Pick out each row that contains the string "Instruction" and copy those rows in full.

# Start of Material for this task

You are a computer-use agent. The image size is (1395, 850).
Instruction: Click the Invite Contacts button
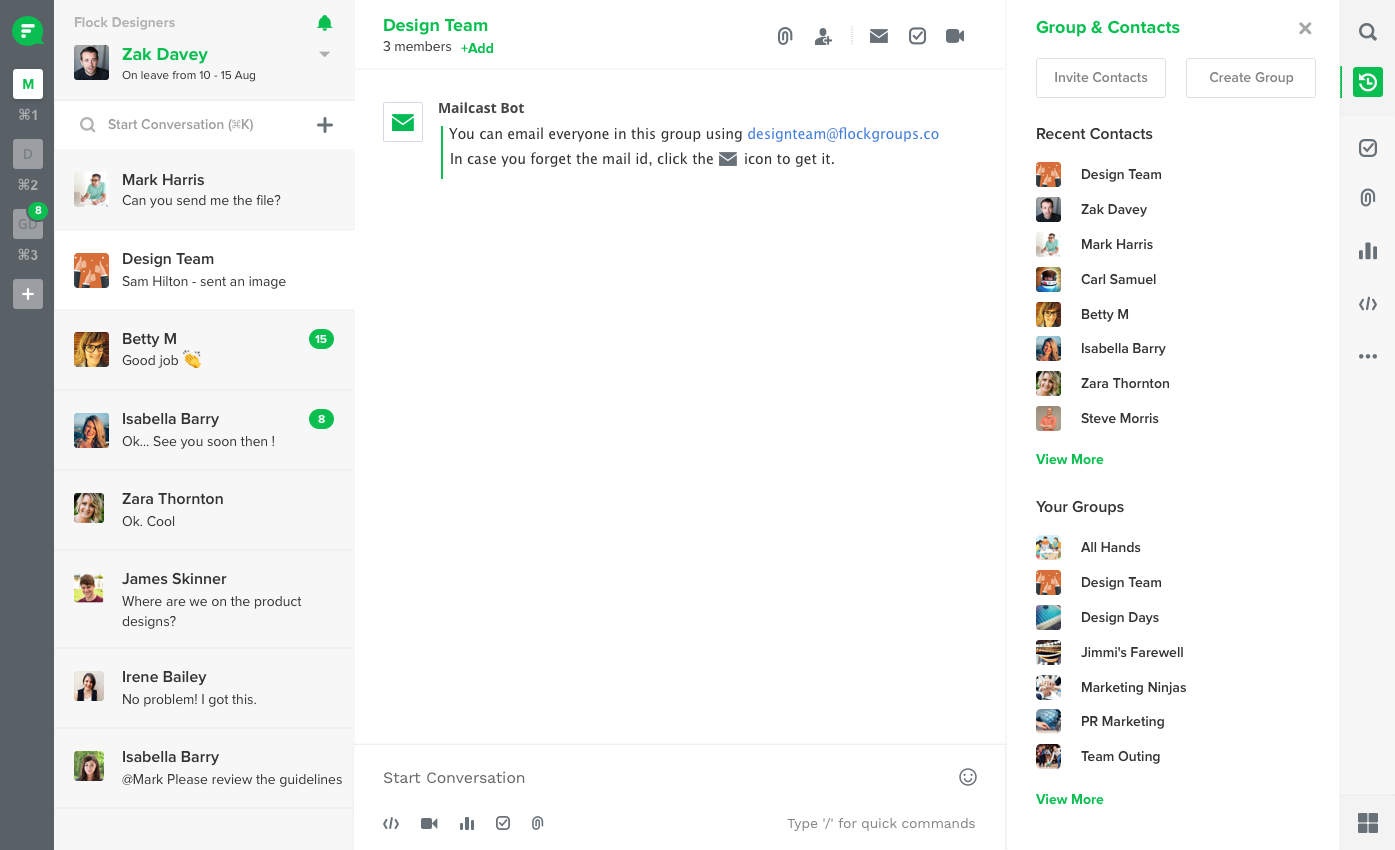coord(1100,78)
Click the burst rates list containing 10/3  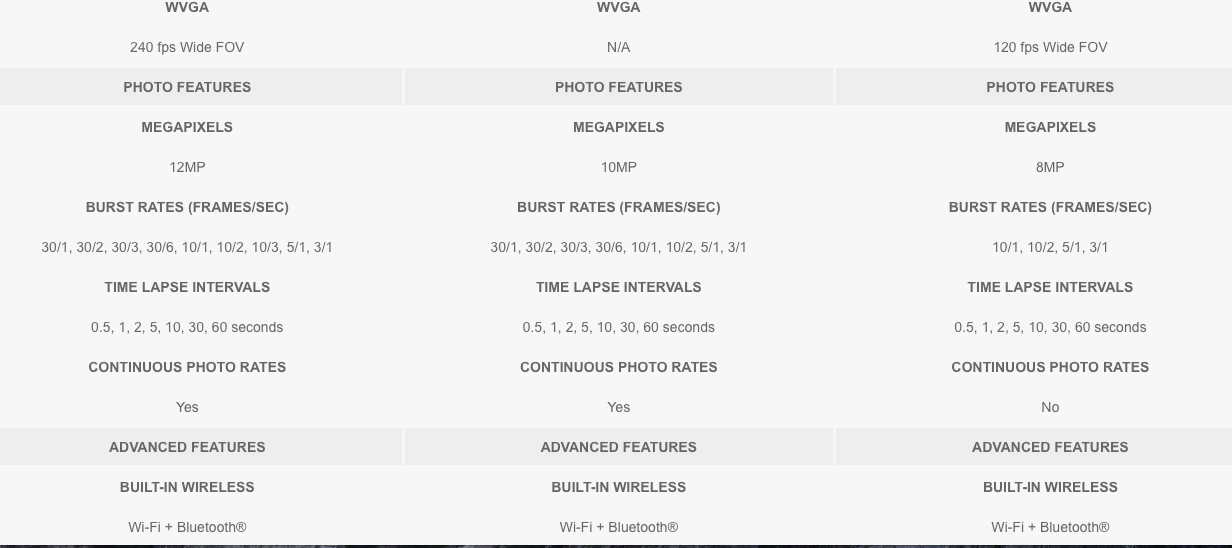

# End of Material for this task
# Start of Material for this task

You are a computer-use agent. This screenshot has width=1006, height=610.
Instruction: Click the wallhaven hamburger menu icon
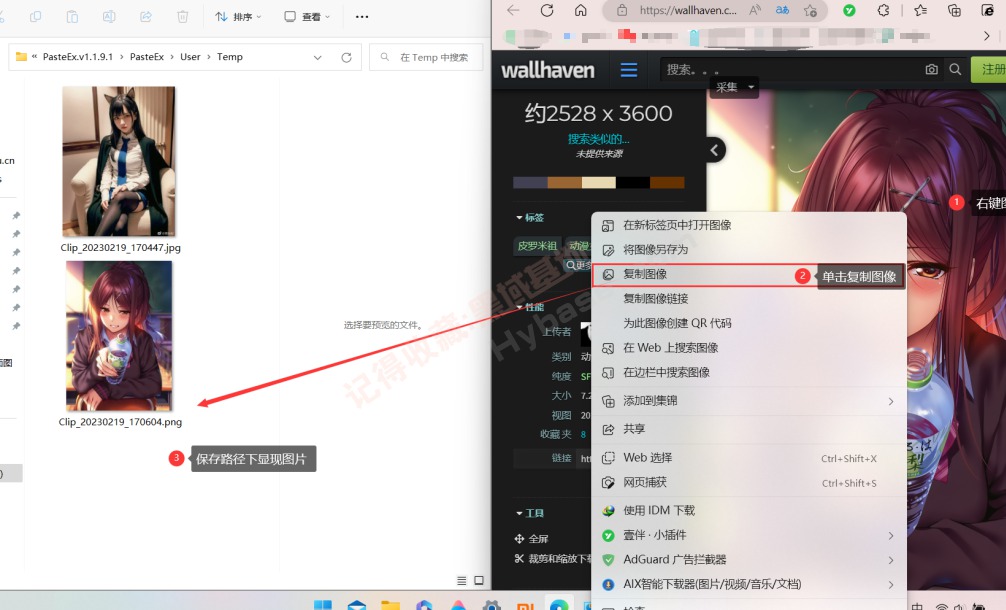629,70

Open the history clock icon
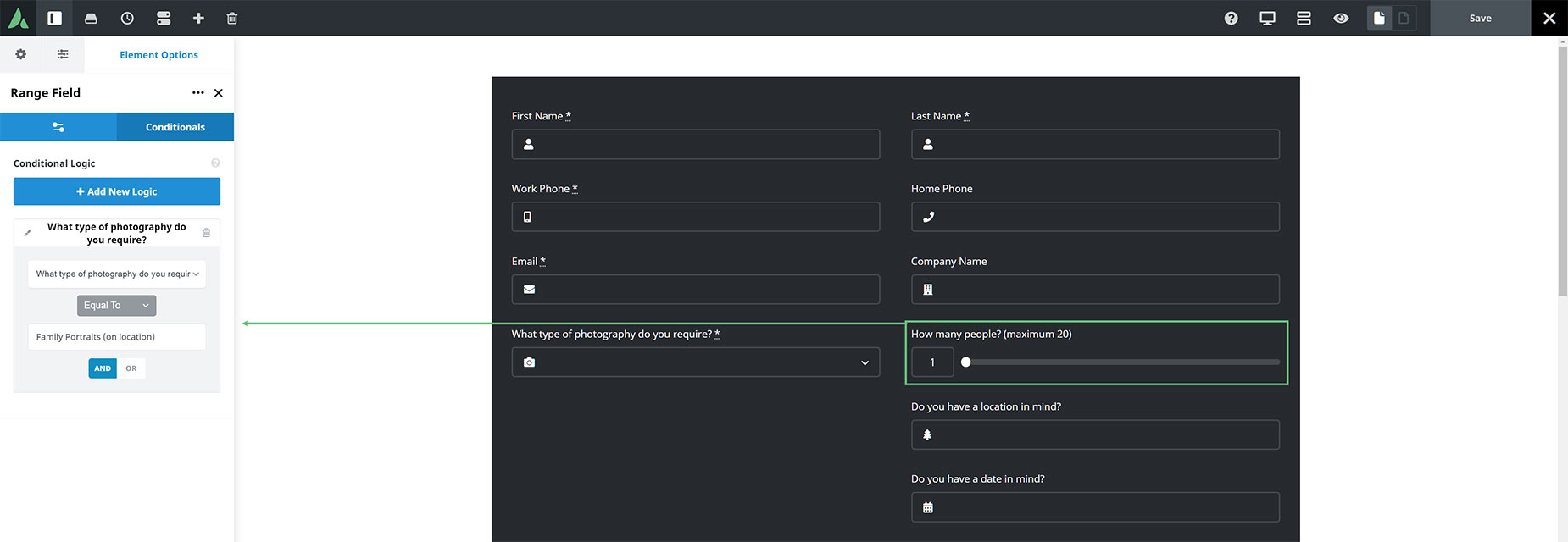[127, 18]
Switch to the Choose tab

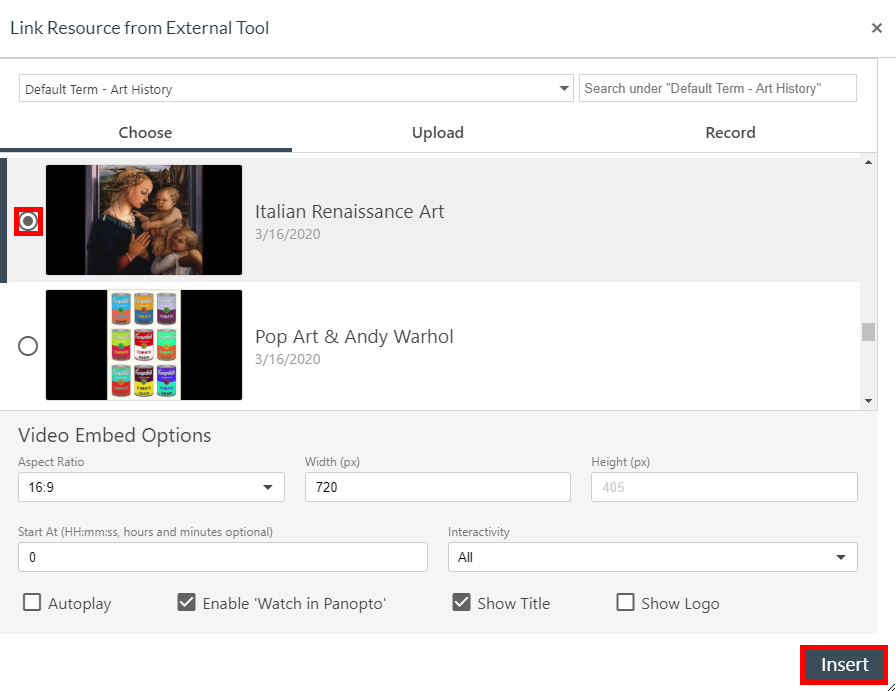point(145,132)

# End of Material for this task

Expected answer →
Instruction: Click the Invite Contacts button
Instruction: Click the wallhaven hamburger menu icon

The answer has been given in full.